As an aid to learning the melodies in the book, links to YouTube recordings of all 1200 songs in Rise Again can be found on Patterson and Blood's website.

==Content==
Pete Seeger, who wrote the introduction to Rise Up Singing, also wrote the preface to Rise Again a year before he died. Billy Bragg wrote the foreword. The cover illustration is by Mary Azarian and the banner illustrations at the beginning of each chapter are by the book's co-editor Annie Patterson. Interior chapter drawings are by Patterson, Meghan Merker (who was the main illustrator for Sing Out! magazine for over 30 years), or by Mona Shiber.

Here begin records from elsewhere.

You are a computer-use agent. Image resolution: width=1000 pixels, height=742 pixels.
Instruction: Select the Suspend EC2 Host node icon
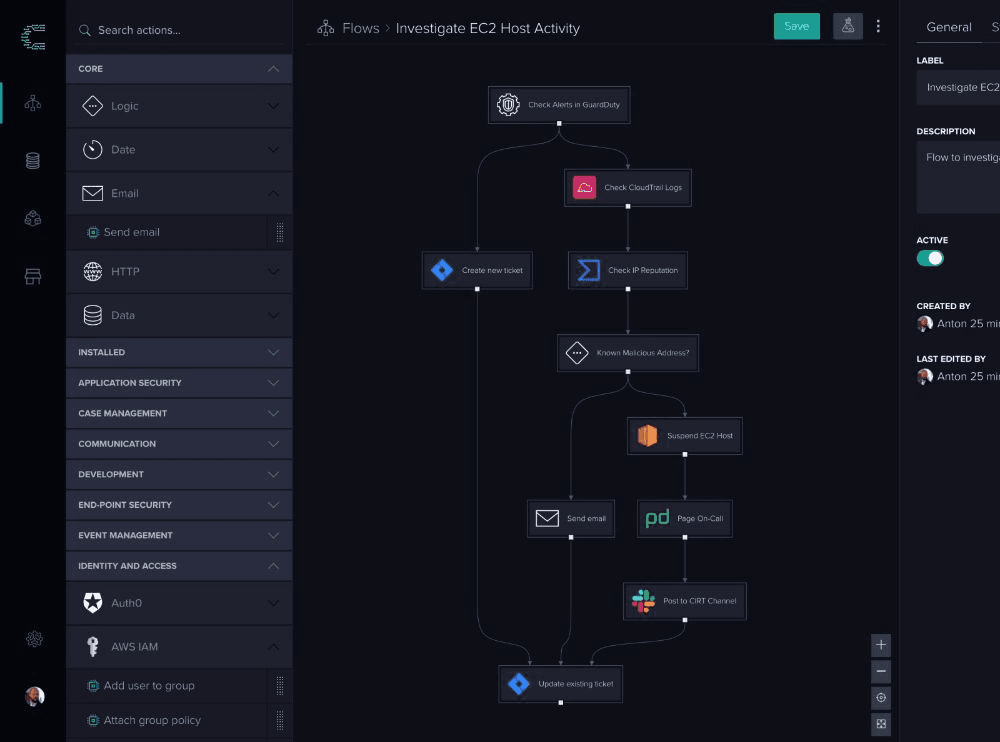click(x=648, y=435)
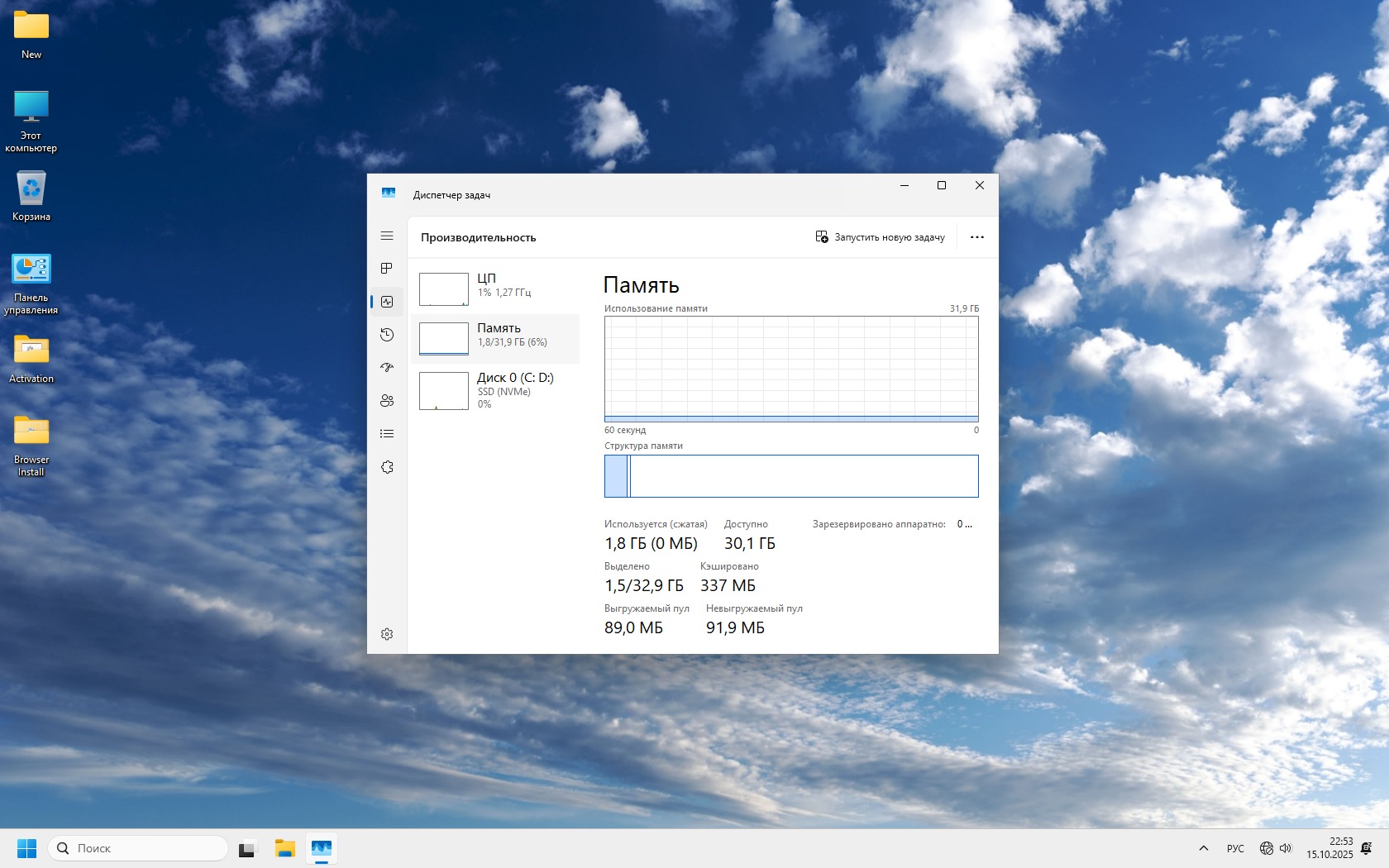
Task: Show hidden system tray icons chevron
Action: coord(1204,848)
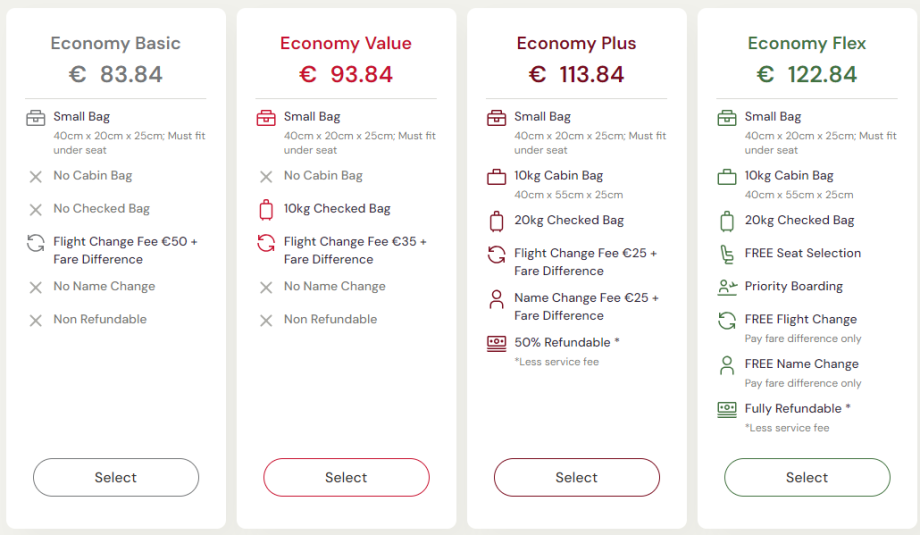Click 10kg Cabin Bag icon in Economy Plus

(496, 177)

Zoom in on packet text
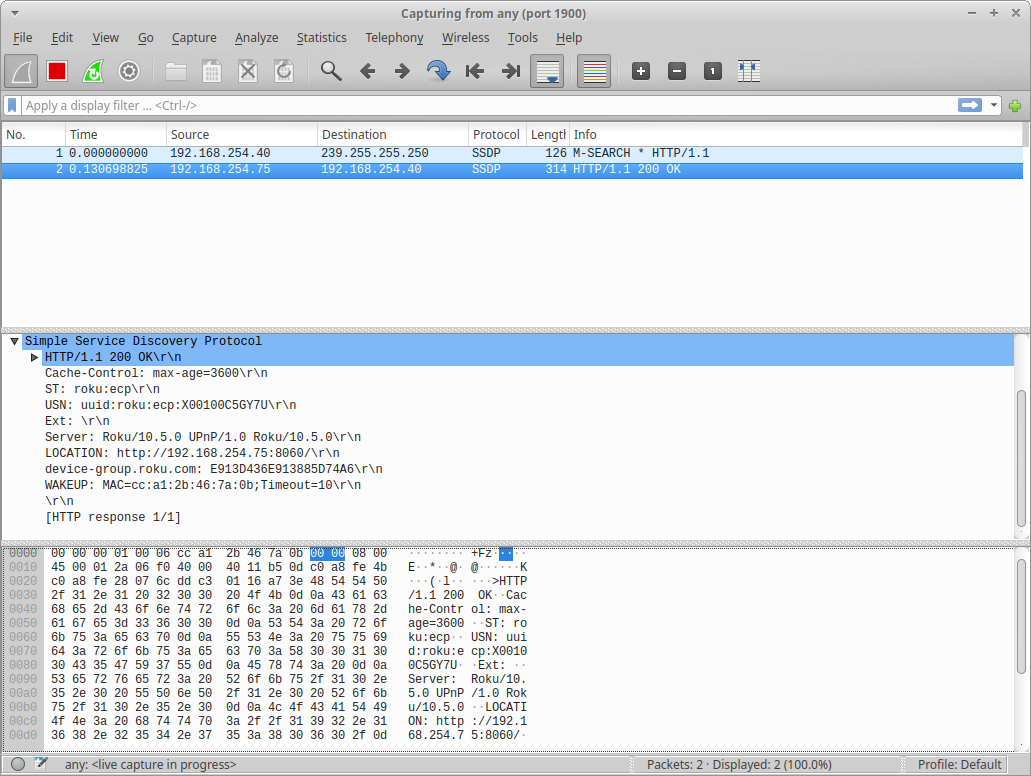pos(641,71)
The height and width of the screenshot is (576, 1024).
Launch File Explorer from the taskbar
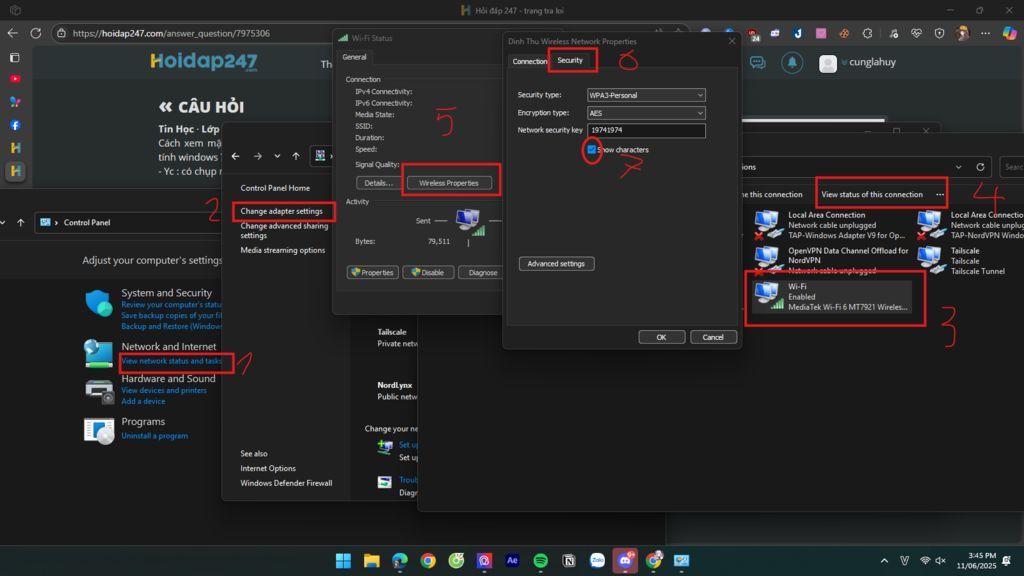(371, 560)
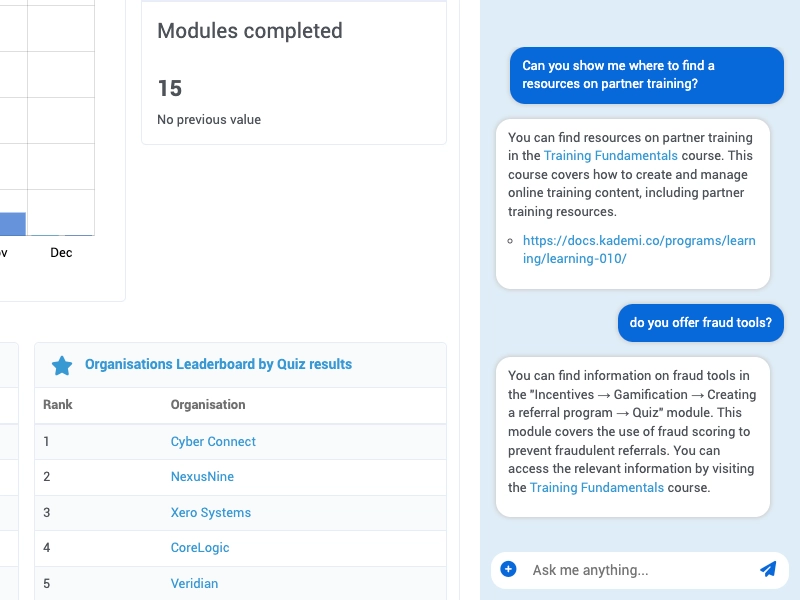Open Training Fundamentals link in partner training reply

pyautogui.click(x=610, y=156)
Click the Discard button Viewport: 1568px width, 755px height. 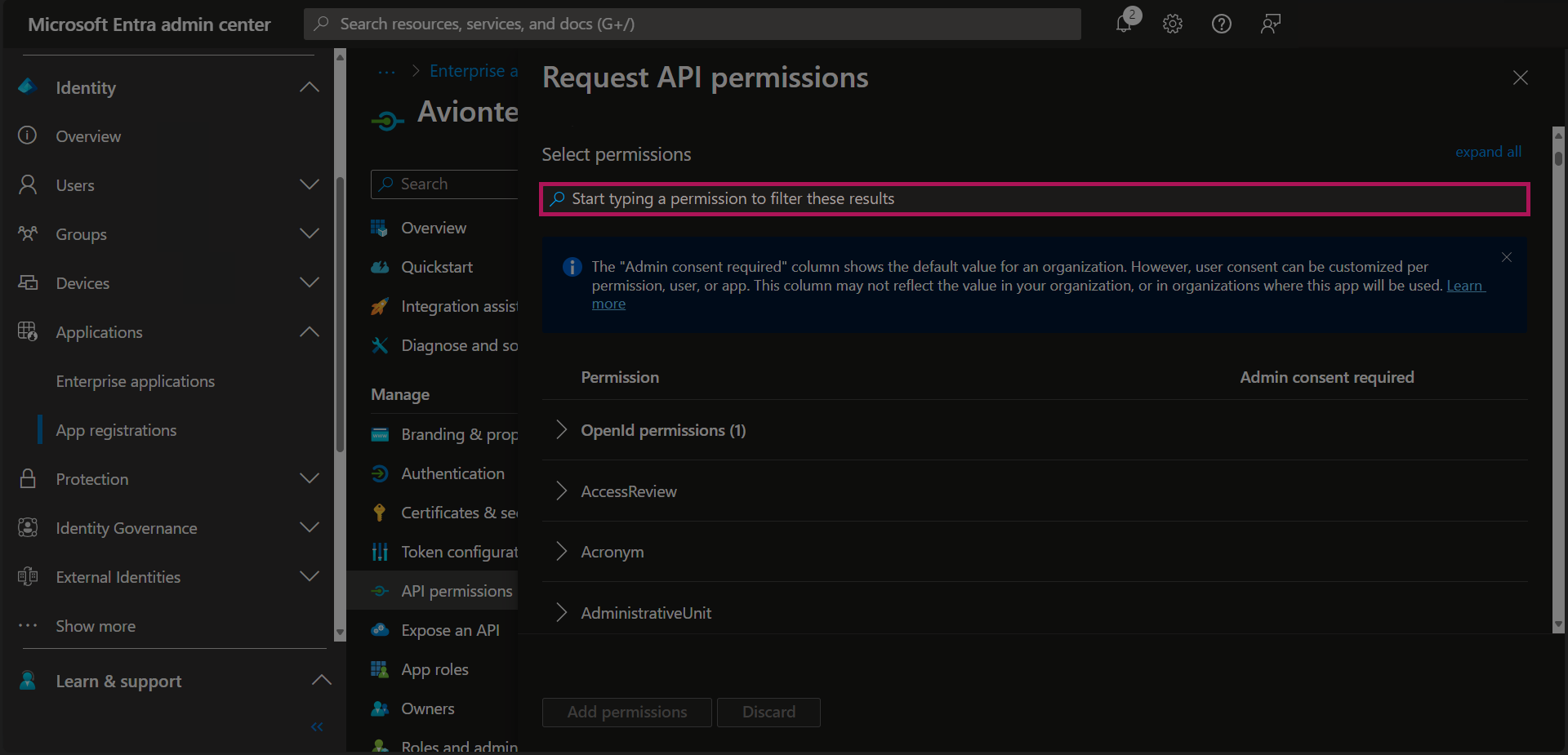(768, 712)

Rise Again contains words and chords to 1200 songs. There is no overlap with the songs in Rise Up Singing. As in Rise Up Singing, chords are written out under the first verse, the chorus and any other section of the song (i.e. bridge). Music is included only for rounds. Rise Again includes three indices—by recording artist, by culture and special genres, and by title.

Songs are grouped into 39 chapters by song genre or subject matter. Chapters are arranged alphabetically, as are songs within chapters. While some chapters have the same titles as in Rise Up Singing, the new songbook has a number of new song genre chapters reflecting the inclusion of more songs from genres other than folk music. Additional chapters include blues, country music, jazz, early rock & roll, British rock, Motown, and other US rock (including a chapter focusing on "millennial" popular songs written since 1995).

The book is available in spiral-bound and paperback versions. It is available in both 7+1/2 × 10 in and a larger 9 × 12 in format.